# WHAT YOU WILL DO:
- A) In the Chloe Ayling abduction text, rewrite the stretch from "2017 crime in" through "months in prison.", changing "Milan" to "Turin".
- B) According to the Chloe Ayling abduction text, what prison sentence did Łukasz Herba receive?

# EXCERPT:

= = = =

= Abduction of Chloe Ayling =

2017 crime in Italy

The abduction of Chloe Ayling occurred in July 2017 while Ayling, a British page 3 model, had travelled to Milan, Italy, for a fake photo-shoot. There, she was abducted by two people claiming to be members of a criminal organisation called The Black Death Group. In June 2018, Łukasz Herba, a Polish national from the United Kingdom, was convicted in a Milan court of the kidnapping and sentenced to 16 years and 9 months in prison.

== Abduction ==
Ayling, aged 20 at the time of the incident, was working in London for Phil Green's Supermodel Agency. In March 2017, Green, a lawyer and part-time DJ, brokered a photoshoot for Ayling, which was due to take place in Paris but was called off. Łukasz Herba, a 30-year-old Polish computer programmer from Oldbury, West Midlands, operating under the alias "Andre Lazio", developed a plan to organise a new photoshoot. In July 2017, Lazio contacted Green, requesting another attempt at the photoshoot, this time in Milan, on 12 July.

= = = =

# COLLECTED DATA:
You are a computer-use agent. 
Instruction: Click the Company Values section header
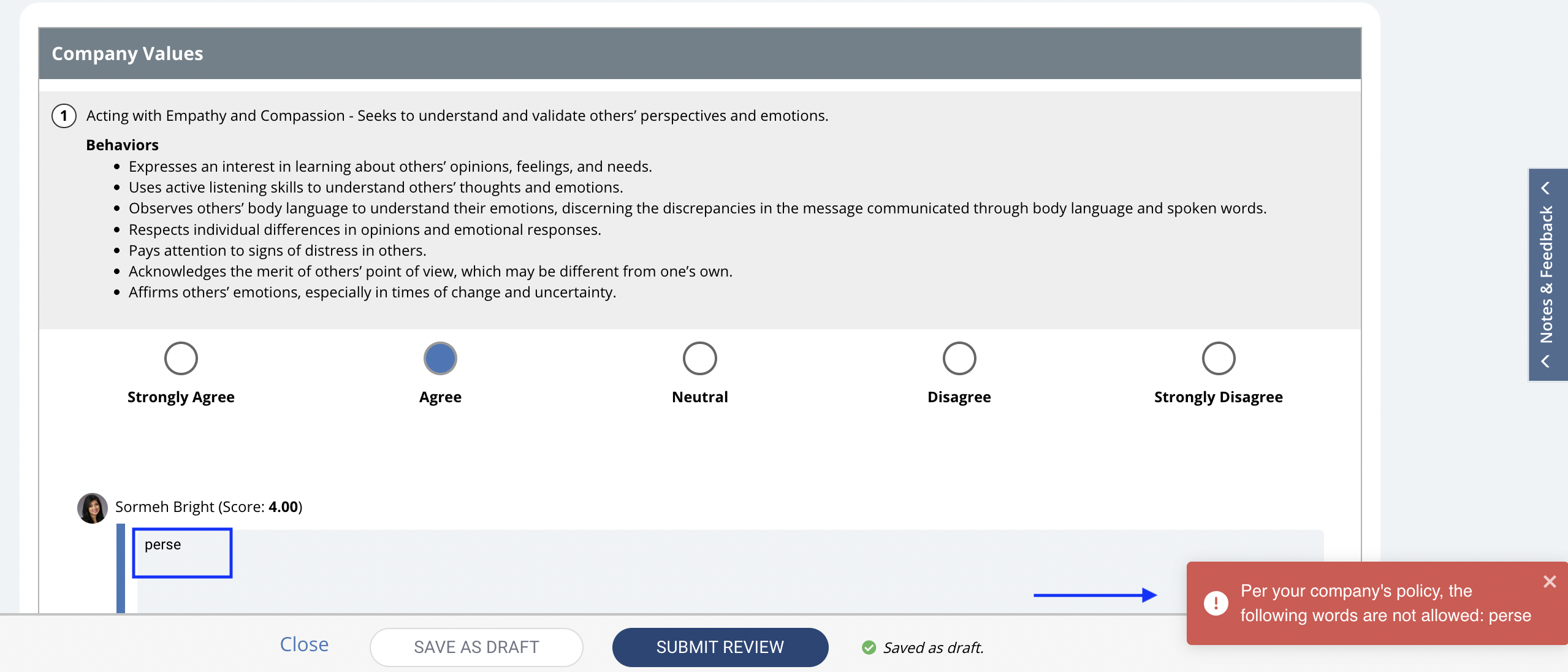coord(699,53)
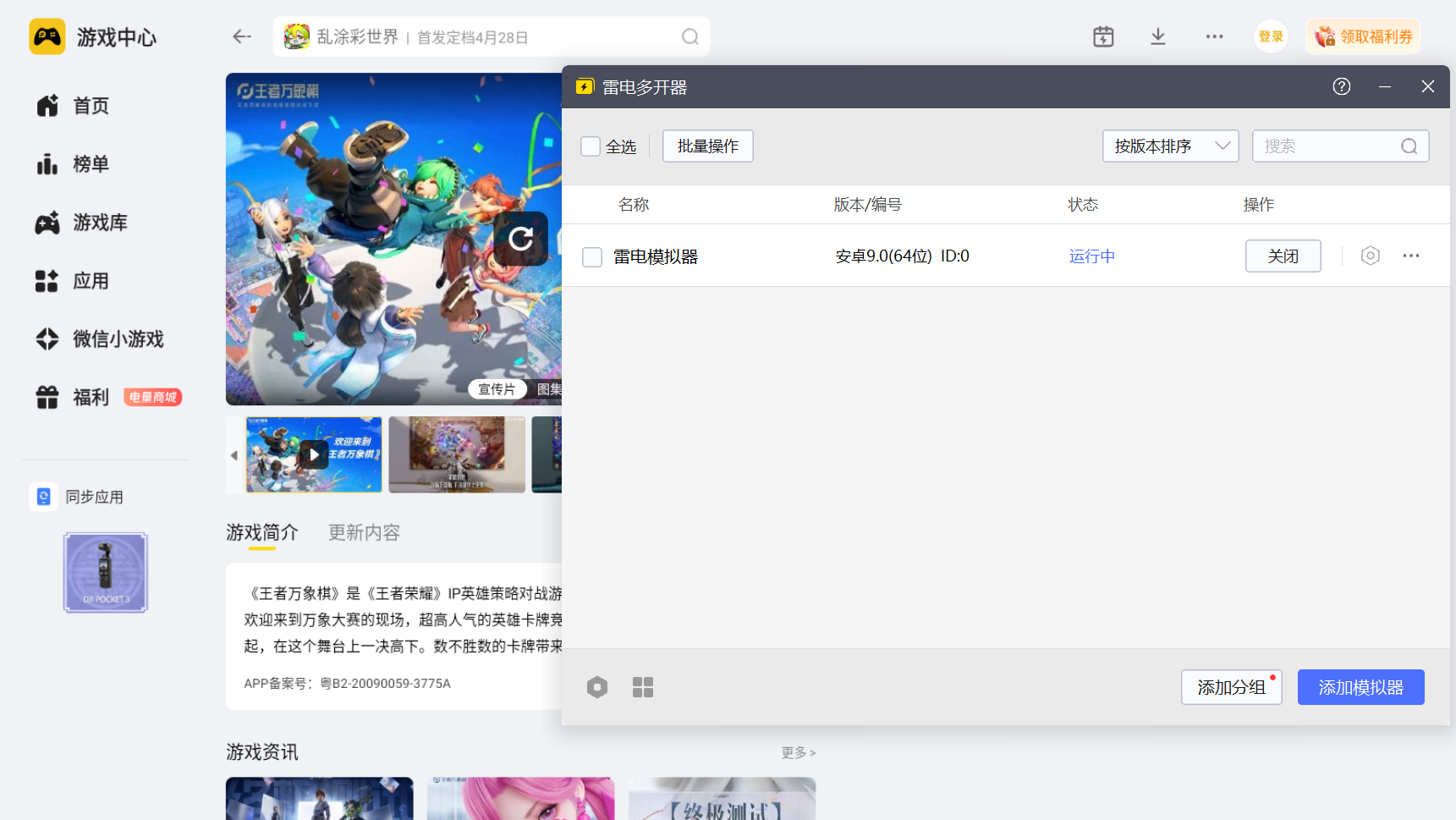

= = = =

# EXPECTED RESPONSES:
- A)
2017 crime in Italy

The abduction of Chloe Ayling occurred in July 2017 while Ayling, a British page 3 model, had travelled to Turin, Italy, for a fake photo-shoot. There, she was abducted by two people claiming to be members of a criminal organisation called The Black Death Group. In June 2018, Łukasz Herba, a Polish national from the United Kingdom, was convicted in a Turin court of the kidnapping and sentenced to 16 years and 9 months in prison.

- B) 16 years and 9 months